Havia uma frase que vinha estudada por António Costa e desvendou-a ainda antes de entrar no debate, à porta do estúdio da RTP, ao prometer que, com ele, Ventura “não passa”. O séquito socialista logo a propagandeou nas redes sociais e ela lá apareceu no debate, como forma de Costa se diferenciar de Rui Rio que acusa de “mitigar” o Chega. A estratégia do socialista foi essencialmente essa, com Ventura a responder a tudo com a carga pesada numa matéria sensível para o PS: corrupção/Sócrates/Casa Pia. E o tema até tinha sido trazido para o debate pelo socialista.

Não era de esperar, mas foi Costa que deu o passo em direção a terreno pantanoso, quando atacava a falta de ideias e ação do Chega, dizia que Ventura “fala, fala, fala mas é preciso ver o que faz” e avançou  um exemplo sobre o que o adversário não fez: “Faltou à Assembleia da República quando tinham sido votados dois diplomas fundamentais de combate à corrupção e por unanimidade, com a ausência do Chega”. Ventura foi interrompendo para dizer que estava numa reunião em Bruxelas e Costa rematou com a tal frase: “Comigo não passa”.

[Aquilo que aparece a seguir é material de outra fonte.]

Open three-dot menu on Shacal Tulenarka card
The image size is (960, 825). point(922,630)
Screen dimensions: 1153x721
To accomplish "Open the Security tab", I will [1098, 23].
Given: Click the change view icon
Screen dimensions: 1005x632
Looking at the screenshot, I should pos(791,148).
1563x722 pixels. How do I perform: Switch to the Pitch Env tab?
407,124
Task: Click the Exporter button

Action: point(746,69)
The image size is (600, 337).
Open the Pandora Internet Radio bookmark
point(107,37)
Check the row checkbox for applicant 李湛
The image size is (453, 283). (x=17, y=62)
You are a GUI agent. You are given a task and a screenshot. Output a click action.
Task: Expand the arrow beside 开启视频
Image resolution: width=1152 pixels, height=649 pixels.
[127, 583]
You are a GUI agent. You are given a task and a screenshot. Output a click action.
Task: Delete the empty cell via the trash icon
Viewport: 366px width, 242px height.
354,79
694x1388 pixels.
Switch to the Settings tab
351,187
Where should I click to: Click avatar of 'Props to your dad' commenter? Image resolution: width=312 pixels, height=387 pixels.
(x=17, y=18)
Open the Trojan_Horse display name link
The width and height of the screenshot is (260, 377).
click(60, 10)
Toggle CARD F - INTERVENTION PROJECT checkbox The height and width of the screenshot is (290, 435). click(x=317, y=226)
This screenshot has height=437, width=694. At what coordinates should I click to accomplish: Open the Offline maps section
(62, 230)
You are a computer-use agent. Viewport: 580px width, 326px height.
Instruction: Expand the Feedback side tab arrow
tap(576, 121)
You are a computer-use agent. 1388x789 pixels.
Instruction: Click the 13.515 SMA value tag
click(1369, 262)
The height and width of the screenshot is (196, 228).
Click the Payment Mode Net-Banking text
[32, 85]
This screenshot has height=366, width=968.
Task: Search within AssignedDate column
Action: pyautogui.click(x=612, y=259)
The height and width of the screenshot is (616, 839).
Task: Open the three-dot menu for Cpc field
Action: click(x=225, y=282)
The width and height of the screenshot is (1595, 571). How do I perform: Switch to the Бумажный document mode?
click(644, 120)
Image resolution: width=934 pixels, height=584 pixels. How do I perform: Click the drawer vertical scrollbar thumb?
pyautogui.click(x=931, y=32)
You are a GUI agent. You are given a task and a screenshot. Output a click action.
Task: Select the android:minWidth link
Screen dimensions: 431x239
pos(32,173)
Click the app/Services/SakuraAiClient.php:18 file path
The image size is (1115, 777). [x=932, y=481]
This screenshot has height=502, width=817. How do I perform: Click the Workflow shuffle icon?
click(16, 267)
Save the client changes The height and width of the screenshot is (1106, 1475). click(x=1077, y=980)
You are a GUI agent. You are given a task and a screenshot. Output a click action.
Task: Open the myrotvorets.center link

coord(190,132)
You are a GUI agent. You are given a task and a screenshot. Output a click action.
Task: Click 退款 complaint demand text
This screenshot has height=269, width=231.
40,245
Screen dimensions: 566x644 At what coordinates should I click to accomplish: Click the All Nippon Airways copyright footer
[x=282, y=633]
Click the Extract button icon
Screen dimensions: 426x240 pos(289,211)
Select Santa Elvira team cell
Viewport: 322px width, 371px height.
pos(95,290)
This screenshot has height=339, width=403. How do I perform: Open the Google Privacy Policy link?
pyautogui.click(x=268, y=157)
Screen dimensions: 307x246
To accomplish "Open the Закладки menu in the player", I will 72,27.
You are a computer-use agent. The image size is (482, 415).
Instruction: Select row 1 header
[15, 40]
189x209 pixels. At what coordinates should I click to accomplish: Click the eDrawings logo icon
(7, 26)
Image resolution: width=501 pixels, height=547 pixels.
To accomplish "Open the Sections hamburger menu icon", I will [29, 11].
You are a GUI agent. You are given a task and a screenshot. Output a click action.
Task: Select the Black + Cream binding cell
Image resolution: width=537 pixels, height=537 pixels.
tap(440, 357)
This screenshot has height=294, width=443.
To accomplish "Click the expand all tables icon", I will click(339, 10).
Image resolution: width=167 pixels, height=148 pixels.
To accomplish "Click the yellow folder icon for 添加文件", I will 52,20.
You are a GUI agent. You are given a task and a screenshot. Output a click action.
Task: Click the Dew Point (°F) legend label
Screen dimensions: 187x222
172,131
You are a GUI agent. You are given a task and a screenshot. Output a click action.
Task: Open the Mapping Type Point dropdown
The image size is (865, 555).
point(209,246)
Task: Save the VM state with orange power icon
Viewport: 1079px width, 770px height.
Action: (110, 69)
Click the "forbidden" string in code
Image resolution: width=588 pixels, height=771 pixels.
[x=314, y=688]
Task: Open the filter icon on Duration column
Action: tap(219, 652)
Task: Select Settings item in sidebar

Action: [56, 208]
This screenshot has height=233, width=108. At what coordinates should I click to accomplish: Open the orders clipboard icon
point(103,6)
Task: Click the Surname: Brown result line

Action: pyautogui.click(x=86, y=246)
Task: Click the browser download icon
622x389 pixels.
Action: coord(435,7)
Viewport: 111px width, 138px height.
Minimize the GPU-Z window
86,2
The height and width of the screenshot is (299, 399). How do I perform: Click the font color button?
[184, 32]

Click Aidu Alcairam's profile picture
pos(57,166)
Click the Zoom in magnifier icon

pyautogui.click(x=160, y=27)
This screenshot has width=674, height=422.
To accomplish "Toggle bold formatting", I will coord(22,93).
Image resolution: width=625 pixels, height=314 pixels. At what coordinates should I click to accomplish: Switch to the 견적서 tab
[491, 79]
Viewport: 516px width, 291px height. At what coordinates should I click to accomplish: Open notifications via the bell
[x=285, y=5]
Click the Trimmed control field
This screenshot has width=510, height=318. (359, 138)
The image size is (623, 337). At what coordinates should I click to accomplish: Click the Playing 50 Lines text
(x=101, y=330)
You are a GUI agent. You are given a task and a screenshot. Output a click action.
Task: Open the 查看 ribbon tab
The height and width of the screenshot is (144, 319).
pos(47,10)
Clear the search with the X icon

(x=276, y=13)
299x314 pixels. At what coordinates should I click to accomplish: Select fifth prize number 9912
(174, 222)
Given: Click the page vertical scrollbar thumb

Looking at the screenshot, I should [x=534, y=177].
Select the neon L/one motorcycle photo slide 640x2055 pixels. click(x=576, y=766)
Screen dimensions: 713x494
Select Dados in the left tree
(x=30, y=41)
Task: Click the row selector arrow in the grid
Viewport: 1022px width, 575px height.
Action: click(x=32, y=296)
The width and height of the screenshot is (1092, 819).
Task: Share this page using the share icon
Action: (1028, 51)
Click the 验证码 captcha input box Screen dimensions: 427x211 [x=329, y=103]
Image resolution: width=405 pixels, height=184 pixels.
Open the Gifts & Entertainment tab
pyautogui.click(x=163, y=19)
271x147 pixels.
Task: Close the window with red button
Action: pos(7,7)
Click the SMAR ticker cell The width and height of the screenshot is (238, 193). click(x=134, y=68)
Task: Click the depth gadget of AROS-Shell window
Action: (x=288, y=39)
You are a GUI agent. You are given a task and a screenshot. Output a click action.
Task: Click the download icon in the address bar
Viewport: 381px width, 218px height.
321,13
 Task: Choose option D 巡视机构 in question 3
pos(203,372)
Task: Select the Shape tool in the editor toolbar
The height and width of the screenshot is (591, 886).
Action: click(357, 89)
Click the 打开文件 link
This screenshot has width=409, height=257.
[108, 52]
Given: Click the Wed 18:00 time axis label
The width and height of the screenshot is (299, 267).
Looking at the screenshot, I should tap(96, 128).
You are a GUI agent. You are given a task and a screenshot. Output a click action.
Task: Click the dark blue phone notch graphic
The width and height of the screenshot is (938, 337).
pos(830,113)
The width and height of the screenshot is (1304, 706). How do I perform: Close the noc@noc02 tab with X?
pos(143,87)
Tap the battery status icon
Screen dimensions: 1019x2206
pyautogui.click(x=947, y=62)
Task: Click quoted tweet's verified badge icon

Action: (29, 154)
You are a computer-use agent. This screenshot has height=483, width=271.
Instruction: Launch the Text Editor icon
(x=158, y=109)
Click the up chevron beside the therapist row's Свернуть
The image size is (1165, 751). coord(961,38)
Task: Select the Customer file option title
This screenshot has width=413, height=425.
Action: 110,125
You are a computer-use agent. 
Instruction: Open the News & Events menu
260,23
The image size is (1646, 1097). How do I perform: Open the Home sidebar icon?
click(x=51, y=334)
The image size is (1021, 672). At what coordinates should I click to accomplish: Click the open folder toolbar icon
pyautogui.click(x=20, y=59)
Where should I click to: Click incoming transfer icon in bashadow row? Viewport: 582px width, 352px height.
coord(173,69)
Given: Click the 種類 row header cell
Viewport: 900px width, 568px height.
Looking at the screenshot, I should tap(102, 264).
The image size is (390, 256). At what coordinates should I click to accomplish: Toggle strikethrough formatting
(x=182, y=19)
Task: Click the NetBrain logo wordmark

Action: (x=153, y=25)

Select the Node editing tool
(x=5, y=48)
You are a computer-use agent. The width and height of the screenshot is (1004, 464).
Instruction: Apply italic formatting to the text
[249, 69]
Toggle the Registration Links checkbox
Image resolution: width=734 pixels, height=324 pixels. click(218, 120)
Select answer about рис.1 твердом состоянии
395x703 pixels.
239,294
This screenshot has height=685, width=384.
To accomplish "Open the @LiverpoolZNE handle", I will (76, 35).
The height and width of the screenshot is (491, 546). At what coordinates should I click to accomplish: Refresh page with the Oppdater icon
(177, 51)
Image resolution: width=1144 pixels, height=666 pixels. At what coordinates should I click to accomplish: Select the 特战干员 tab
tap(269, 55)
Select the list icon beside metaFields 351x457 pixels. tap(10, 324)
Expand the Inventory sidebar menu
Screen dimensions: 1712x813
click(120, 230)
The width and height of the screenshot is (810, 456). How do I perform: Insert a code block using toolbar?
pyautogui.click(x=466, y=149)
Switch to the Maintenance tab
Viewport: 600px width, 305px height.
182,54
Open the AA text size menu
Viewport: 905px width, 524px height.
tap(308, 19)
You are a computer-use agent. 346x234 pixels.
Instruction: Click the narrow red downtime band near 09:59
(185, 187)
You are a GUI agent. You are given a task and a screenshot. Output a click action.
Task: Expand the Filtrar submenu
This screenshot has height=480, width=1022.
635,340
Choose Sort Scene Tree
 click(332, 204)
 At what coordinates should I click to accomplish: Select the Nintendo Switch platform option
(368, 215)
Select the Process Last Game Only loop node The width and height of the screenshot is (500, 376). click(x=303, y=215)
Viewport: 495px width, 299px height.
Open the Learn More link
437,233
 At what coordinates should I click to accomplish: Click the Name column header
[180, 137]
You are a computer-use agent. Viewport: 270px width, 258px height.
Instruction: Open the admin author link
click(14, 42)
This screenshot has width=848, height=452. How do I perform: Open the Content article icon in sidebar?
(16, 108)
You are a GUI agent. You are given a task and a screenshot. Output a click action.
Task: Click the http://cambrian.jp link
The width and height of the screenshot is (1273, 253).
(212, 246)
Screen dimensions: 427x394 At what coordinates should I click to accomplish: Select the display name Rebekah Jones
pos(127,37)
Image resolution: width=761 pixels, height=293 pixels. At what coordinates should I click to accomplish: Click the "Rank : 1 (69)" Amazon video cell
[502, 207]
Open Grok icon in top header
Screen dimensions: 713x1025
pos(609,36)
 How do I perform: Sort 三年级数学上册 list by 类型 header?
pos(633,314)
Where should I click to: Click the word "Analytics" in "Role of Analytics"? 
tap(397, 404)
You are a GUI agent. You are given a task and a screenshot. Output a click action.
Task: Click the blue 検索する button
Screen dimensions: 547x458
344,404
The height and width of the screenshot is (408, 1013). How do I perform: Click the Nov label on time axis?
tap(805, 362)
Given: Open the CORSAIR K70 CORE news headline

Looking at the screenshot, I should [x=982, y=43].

Aqui o debate atingiu o ponto mais quente. Ventura ouviu a palavra “corrupção” e estranhou que Costa tivesse ido por aí. Ficou mal na fotografia do debate parlamentar e votação das propostas e, por isso, recorreu à carga pesada. “O ministro da Justiça de José Sócrates traz a corrupção para cima da mesa é de bradar aos céus. Devia pedir desculpa aos portugueses pelos inúmeros casos de corrupção que o PS gerou e por estarmos a julgar um ex-primeiro-ministro que nos tirou milhões”. E até mostrou uma foto dos dois, Costa e Sócrates, lado a lado. Importa aqui dizer que Costa não foi ministro da Justiça de Sócrates, mas da Administração Interna. Foi ministro da Justiça, sim, mas de António Guterres. Pouco interessava para o quadro geral, Sócrates queima o PS e Costa, aí, cortou como nunca até aqui: “Não há filhos e enteados. Qualquer socialista que viole a lei tem de ser responsabilizado e é uma vergonha para o PS”.